Coffee is one of the most popular drinks in the world. More than half of American adults consider a cup of coffee to be a staple in their daily routine. Despite its prevalence, many people do not realize that coffee can harm the look and feel of your smile in multiple ways.
However, if you take precautions, you can maintain good oral health without giving up your favorite beverage. To prevent this dental damage, you should understand the potential risks. Read on to learn about three ways that coffee can negatively impact your smile if you are not careful.
Oral Health Risks from Coffee
Dark Staining on Teeth
Coffee gets its dark color from substances called tannins. Tannins will absorb into the enamel of your teeth over time, leaving yellow discoloration or dark stains on the surface of your teeth. You cannot remove this discoloration with your usual oral hygiene routine.
You can, however, lower your risk of developing these dental stains by sipping coffee through a straw, adding milk to your cup, or choosing a lighter-colored brew. If you notice stains in your smile, ask your dentist about cosmetic solutions like teeth whitening to restore and enhance your tooth color. Take note that you can form more stains after this treatment if you do not pay attention to your smile.
Increased Risk of Cavity Formation
Coffee has a naturally bitter taste on its own, so many coffee drinkers add sugar to their cups to enhance the flavor.
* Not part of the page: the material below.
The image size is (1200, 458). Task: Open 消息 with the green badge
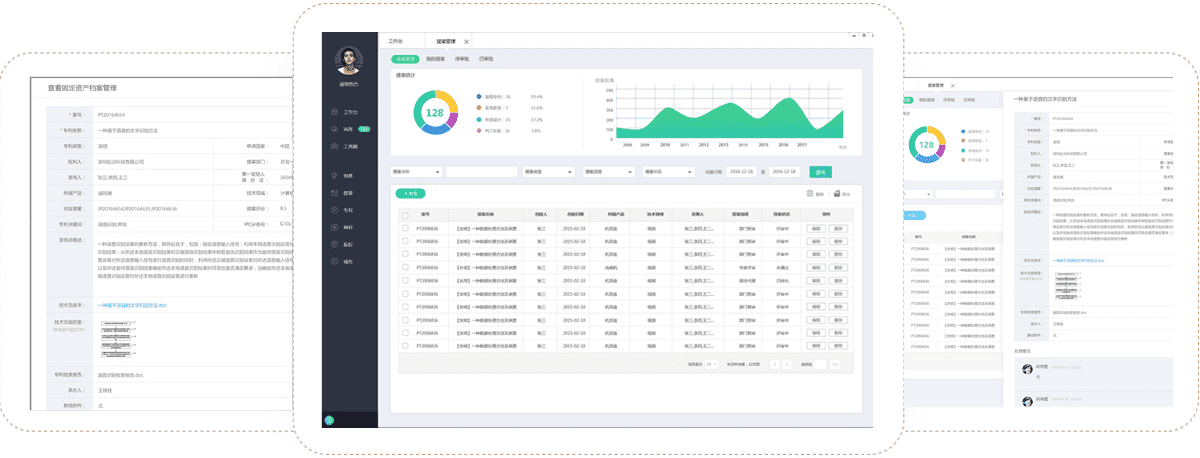coord(349,129)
Though the sweet taste may be appealing, the sugar can hurt your teeth. Sugar reacts with the bacteria in your mouth to become acidic.
The acid can then erode your tooth enamel, leaving your smile vulnerable to tooth decay. Your dentist can treat cavities, the early stage of decay, with dental fillings. However, you should preserve the natural structure of your smile whenever possible. Therefore, you should avoid added sugar as much as you can, including in your cup of coffee.
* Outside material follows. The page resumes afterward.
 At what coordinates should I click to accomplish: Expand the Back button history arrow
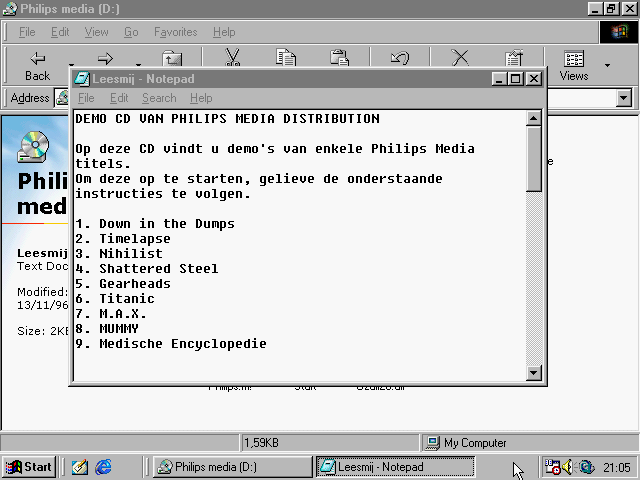pyautogui.click(x=70, y=66)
Dry Mouth and Periodontal Disease
Many coffee enthusiasts enjoy the jolt of caffeine that comes with drinking a cup of coffee. Though they welcome this boost of energy, caffeine can also dehydrate you. Low hydration levels may lead to a decline in saliva production, leaving you with dry mouth.
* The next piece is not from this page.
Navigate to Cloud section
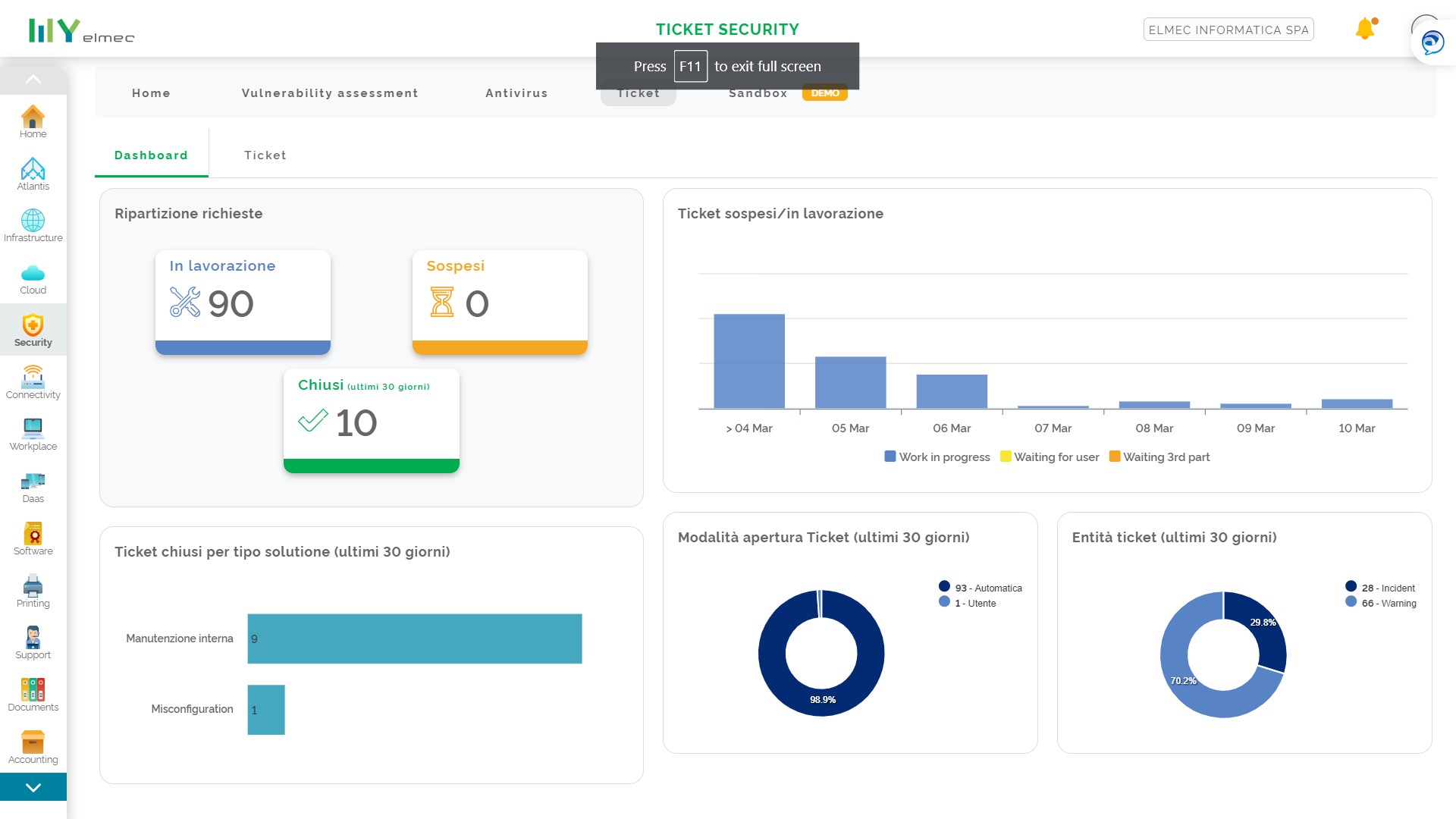Screen dimensions: 1456x819 point(33,280)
This dry condition makes for a prime environment for bacteria to spread with ease across your teeth. This will heighten your risk for oral infections like gum disease, also known as periodontal disease.
If you contract this infection in the gum tissue, you will need dental intervention to get rid of it. Initially causing inflammation in the gums, the bacteria can advance and eat away at the tooth root and jawbone. It can irreversibly damage your smile and may even cause tooth loss.
To prevent these dental dangers, you should stay hydrated and fight dry mouth. You should drink at least eight eight-ounce glasses of water each day. You may need more to compensate for caffeine consumption if you drink coffee.